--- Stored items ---
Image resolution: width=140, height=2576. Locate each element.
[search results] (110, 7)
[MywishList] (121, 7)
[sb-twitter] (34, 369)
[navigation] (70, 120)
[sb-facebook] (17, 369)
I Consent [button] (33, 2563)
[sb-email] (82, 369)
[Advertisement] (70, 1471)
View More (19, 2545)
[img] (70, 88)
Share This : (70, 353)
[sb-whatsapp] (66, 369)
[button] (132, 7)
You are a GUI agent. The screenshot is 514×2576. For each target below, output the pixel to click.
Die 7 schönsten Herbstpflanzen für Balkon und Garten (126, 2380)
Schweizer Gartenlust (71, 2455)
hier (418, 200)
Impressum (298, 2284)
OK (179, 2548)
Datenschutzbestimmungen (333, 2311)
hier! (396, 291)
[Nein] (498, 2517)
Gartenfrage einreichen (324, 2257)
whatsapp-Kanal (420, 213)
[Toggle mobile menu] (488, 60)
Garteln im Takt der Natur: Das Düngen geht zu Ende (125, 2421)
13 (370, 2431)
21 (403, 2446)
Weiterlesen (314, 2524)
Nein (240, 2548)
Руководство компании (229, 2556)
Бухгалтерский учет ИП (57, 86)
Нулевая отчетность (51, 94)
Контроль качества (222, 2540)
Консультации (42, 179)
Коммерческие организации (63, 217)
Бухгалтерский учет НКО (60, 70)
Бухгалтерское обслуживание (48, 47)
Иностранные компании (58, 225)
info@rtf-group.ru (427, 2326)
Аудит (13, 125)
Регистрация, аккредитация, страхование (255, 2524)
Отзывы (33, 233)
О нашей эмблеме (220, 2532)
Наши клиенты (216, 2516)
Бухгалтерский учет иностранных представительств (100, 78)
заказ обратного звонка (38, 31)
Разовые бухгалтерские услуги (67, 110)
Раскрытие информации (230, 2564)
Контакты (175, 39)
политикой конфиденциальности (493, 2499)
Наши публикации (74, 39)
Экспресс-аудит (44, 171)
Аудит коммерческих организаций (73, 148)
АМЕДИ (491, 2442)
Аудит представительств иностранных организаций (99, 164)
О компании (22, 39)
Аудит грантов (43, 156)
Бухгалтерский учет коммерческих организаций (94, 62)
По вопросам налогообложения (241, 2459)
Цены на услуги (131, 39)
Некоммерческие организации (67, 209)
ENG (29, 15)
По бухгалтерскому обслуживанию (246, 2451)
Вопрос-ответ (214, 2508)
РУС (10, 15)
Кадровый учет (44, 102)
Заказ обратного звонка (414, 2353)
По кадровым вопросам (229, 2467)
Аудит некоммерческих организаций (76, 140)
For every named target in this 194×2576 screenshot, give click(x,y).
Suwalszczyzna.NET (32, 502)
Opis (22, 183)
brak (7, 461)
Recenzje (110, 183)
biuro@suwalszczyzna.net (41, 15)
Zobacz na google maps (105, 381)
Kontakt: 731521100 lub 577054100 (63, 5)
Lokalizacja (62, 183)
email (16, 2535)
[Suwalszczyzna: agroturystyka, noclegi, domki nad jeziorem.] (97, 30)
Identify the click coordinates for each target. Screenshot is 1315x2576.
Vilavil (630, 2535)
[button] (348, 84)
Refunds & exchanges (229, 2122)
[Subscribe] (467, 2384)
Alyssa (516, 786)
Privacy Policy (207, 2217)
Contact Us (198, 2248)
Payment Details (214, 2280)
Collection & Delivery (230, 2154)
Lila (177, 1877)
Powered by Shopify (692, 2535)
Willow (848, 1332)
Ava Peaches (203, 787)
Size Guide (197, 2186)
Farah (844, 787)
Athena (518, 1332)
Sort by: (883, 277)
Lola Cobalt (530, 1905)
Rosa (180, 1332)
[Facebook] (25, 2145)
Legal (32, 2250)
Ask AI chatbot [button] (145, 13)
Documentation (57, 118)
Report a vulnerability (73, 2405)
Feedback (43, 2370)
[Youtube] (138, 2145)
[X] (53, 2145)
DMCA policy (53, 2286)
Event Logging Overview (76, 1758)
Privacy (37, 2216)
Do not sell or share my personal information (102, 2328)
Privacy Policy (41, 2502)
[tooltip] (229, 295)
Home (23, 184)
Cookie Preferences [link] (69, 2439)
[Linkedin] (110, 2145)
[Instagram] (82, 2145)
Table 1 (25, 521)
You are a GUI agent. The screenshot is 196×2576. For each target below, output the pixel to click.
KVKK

--- Problem to solve ---
Only lines that include "Privacy" are counted here. Give their number for the records above and add nothing.

--- Result for this task ---
3